------ INPUT DATA ------
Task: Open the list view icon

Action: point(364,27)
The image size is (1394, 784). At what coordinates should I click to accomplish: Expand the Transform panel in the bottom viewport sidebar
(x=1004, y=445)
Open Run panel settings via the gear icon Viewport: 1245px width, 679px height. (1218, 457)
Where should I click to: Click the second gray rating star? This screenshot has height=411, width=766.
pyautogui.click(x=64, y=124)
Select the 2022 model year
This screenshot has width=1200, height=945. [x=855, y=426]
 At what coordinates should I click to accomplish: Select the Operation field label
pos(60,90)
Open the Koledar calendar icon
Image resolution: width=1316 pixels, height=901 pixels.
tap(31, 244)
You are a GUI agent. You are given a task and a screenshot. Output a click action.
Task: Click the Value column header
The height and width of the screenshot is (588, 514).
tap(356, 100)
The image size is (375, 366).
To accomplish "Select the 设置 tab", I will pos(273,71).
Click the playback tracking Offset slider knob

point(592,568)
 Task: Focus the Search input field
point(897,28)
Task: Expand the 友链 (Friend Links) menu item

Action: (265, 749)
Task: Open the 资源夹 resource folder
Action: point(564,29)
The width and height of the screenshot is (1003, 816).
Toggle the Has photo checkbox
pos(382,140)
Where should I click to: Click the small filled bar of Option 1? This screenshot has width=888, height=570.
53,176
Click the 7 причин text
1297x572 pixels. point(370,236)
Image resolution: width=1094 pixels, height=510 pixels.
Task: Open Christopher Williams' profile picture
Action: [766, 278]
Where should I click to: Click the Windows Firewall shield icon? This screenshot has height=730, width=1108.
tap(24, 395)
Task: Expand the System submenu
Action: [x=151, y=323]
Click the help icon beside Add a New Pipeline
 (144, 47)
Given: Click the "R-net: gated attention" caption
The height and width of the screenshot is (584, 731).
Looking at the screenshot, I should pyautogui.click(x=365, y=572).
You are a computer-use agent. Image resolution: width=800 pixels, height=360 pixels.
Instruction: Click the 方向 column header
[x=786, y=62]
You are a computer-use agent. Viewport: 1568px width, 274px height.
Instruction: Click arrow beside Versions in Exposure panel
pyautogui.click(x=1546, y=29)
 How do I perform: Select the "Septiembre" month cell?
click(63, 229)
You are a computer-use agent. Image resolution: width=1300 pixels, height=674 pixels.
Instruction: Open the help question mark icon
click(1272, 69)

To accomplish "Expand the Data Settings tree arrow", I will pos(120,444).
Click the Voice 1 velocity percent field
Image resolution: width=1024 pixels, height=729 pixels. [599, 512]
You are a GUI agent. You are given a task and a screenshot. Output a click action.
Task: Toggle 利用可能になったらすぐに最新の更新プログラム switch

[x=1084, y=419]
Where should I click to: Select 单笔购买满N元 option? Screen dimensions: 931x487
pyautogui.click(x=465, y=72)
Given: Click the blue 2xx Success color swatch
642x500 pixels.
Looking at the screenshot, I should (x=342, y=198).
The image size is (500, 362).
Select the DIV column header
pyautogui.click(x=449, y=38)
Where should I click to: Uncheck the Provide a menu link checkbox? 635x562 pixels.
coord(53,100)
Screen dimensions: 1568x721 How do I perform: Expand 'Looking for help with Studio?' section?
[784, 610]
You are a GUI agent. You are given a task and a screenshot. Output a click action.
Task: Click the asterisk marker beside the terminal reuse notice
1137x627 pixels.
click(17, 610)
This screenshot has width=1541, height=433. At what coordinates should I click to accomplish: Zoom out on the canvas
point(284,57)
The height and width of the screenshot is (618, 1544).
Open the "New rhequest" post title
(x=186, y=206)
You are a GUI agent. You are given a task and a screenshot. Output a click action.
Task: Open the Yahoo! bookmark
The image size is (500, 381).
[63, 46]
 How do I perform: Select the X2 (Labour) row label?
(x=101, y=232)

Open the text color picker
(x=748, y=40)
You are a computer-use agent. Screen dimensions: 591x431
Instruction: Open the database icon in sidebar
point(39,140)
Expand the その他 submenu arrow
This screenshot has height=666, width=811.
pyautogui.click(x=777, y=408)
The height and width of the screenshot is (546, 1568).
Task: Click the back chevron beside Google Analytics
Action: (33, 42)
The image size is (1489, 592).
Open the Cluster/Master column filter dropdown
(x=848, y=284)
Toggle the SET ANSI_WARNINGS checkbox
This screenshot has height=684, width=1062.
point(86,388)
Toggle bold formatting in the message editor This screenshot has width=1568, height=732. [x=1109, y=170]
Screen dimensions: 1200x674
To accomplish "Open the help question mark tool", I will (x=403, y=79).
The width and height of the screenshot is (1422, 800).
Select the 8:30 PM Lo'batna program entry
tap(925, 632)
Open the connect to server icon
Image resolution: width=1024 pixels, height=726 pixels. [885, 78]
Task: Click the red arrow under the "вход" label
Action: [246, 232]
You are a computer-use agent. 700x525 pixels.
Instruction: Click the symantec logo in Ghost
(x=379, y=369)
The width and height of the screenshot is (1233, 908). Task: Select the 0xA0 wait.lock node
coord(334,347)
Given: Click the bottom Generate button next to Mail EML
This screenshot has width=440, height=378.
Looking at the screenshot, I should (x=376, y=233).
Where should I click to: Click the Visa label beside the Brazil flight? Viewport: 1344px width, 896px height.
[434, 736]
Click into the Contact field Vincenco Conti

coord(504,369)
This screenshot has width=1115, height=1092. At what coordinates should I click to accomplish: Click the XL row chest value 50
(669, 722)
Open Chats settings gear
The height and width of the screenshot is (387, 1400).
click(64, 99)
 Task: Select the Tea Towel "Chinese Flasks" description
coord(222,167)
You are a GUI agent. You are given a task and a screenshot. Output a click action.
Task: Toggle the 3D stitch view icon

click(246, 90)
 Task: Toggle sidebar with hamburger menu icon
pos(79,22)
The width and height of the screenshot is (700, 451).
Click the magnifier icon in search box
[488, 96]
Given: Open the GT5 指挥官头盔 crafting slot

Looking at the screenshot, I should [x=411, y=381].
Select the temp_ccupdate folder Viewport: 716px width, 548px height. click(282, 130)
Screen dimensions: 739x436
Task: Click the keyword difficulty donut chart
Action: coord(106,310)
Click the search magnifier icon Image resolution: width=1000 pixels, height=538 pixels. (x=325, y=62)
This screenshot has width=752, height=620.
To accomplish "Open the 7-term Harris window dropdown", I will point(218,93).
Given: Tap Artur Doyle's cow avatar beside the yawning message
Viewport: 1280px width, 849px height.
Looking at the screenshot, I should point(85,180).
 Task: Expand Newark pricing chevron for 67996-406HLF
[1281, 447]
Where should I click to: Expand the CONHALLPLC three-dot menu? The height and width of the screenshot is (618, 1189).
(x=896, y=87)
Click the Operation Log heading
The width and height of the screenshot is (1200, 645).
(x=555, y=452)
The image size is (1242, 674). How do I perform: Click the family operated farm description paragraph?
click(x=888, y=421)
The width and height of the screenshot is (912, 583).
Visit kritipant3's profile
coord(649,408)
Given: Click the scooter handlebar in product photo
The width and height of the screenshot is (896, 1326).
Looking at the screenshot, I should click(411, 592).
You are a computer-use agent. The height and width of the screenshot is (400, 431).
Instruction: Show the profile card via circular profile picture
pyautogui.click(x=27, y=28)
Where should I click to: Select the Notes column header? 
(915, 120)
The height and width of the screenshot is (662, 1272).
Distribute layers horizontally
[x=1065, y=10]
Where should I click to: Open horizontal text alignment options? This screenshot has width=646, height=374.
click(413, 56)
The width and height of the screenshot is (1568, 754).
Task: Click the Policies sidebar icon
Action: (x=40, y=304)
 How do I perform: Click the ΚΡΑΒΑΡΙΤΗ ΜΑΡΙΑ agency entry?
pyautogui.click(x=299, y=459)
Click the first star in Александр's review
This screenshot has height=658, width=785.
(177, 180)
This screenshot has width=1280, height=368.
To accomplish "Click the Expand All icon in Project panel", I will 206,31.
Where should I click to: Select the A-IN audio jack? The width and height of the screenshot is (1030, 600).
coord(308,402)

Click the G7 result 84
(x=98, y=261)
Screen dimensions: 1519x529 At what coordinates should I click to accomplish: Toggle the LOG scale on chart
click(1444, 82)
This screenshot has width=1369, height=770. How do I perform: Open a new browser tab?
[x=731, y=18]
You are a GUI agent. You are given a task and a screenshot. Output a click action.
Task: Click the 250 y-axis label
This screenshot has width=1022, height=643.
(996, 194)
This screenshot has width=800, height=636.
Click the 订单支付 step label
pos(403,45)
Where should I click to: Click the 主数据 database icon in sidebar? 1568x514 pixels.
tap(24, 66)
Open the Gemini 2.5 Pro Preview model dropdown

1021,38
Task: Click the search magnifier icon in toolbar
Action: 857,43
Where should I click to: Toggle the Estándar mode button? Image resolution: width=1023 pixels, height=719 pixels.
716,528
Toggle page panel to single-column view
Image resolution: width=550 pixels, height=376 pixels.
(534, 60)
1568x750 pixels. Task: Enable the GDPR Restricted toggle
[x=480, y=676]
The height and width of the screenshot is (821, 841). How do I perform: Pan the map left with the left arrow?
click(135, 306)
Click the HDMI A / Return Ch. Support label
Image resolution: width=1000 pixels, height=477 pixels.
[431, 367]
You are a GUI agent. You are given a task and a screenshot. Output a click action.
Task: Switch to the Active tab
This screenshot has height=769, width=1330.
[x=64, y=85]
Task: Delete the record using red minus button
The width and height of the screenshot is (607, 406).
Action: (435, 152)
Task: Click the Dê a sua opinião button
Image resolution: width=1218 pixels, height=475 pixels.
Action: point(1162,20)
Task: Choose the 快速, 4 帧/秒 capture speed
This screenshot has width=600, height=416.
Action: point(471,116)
------
PROBLEM REQUIREMENTS:
If a line in the entries above contains the word "computer", count it, and give only the final number.

SOLVED PROBLEM:
6